§ **Data records**:
-----

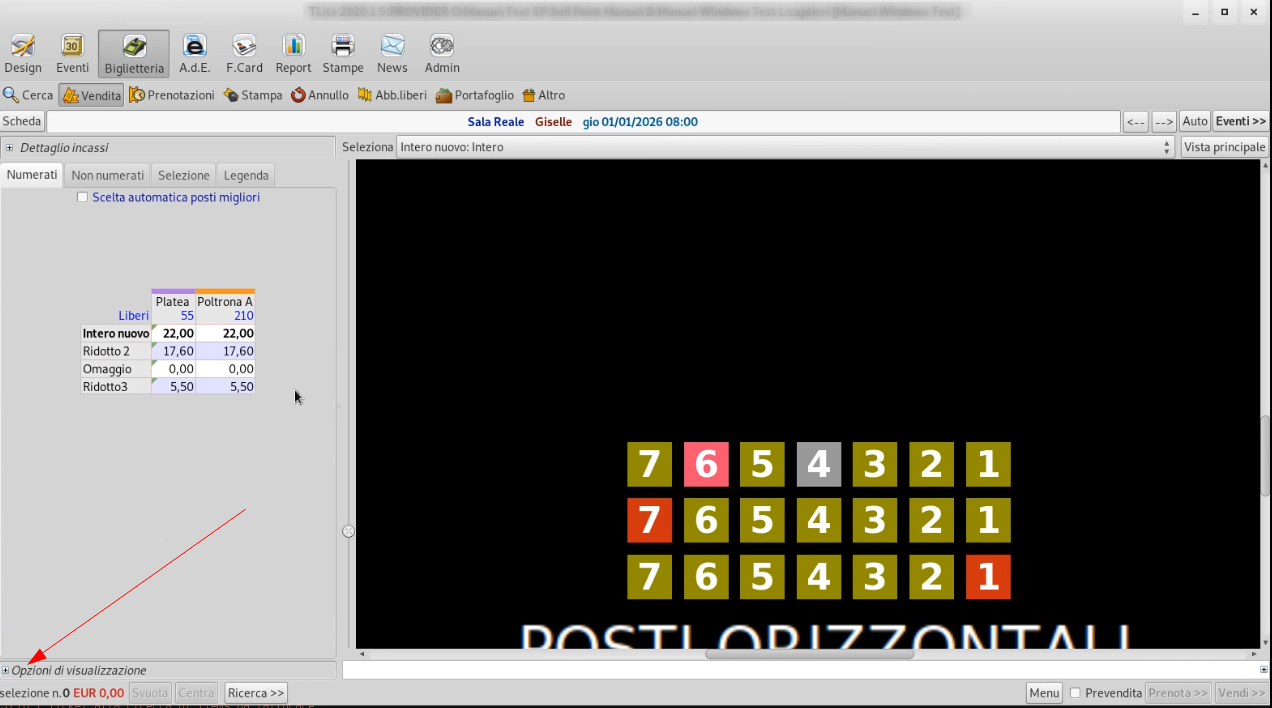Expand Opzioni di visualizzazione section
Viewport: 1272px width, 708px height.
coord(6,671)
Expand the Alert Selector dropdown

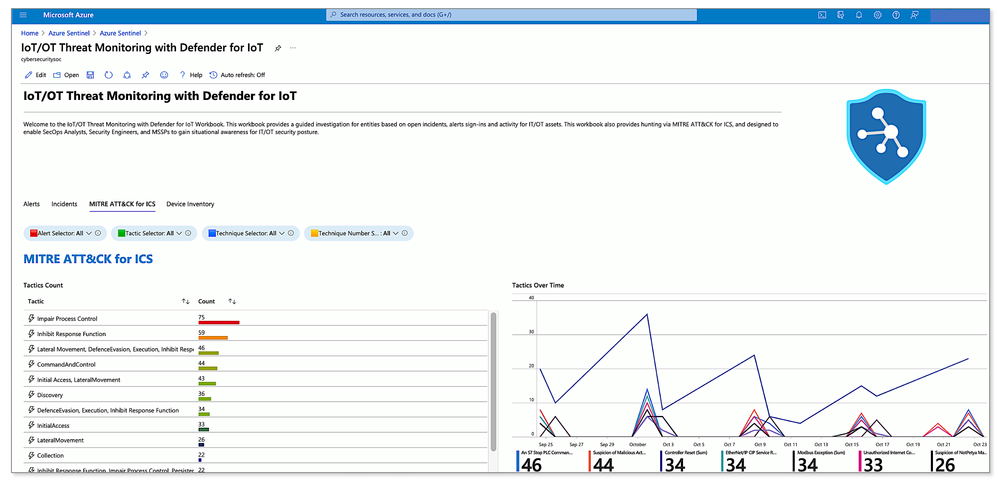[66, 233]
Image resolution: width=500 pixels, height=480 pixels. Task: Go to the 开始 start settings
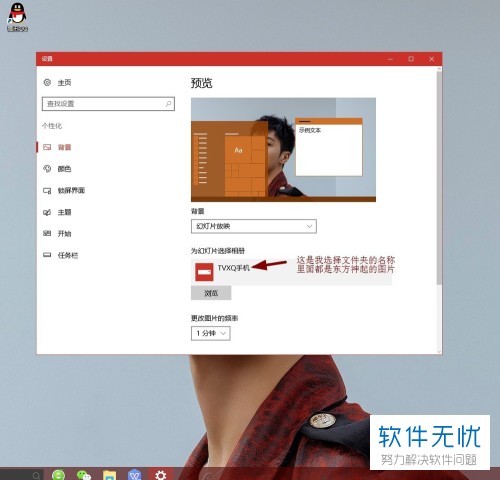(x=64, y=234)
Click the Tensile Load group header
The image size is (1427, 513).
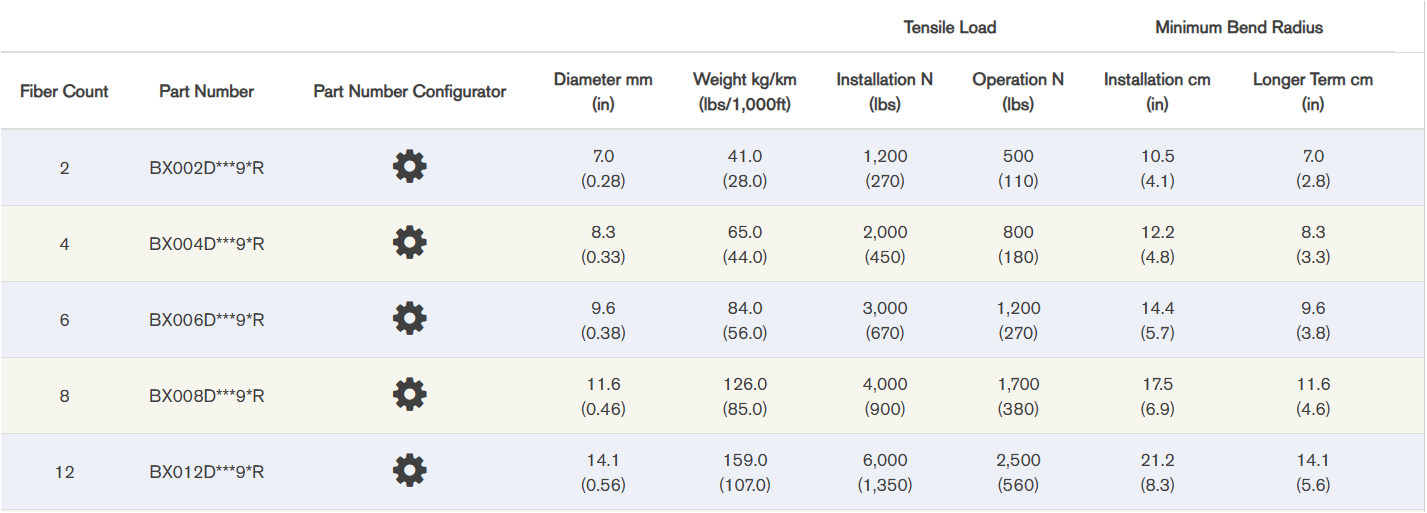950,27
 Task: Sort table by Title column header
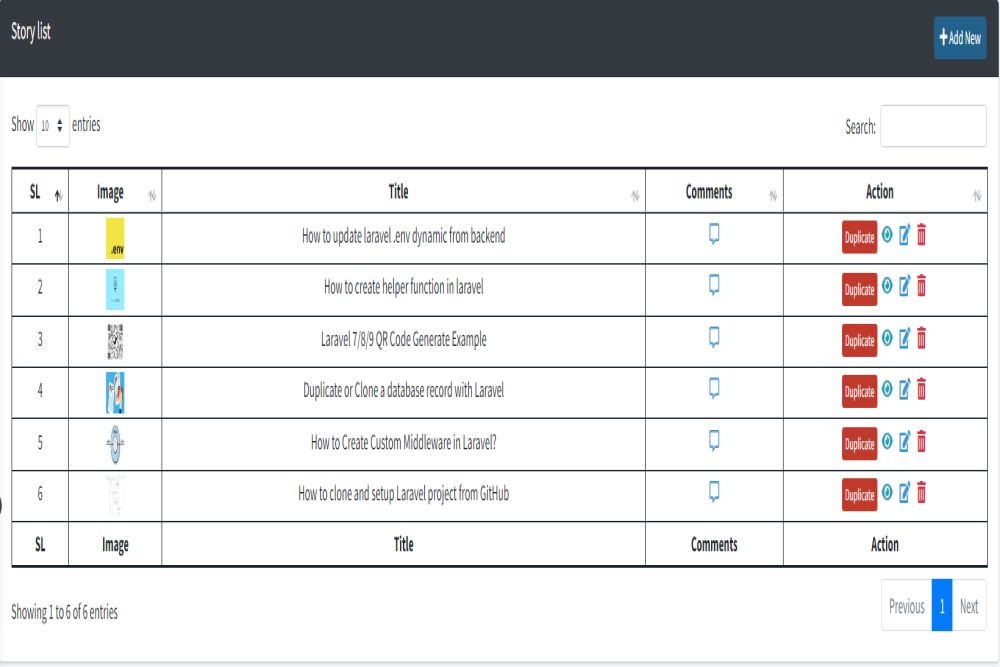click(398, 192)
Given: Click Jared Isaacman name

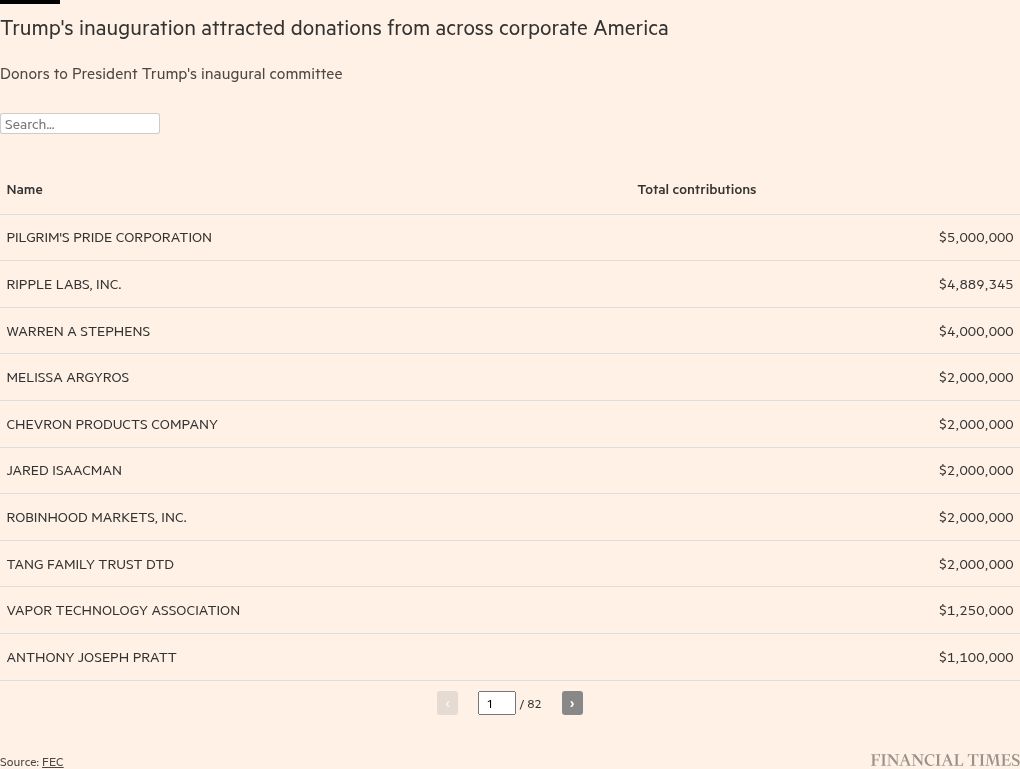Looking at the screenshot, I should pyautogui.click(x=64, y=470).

-----

§ **WHAT NEEDS TO BE DONE**:
Give again, word for word, the line that contains "Expand the Alert Selector dropdown" and every line after it through the end of the entries; omit the pictures.

§ **COMPLETED TASK**:
Expand the Alert Selector dropdown

[66, 233]
Image resolution: width=500 pixels, height=480 pixels. Task: Go to the 开始 start settings
(x=64, y=234)
Click the Tensile Load group header
The image size is (1427, 513).
950,27
 Task: Sort table by Title column header
click(398, 192)
Given: Click Jared Isaacman name

Looking at the screenshot, I should pyautogui.click(x=64, y=470).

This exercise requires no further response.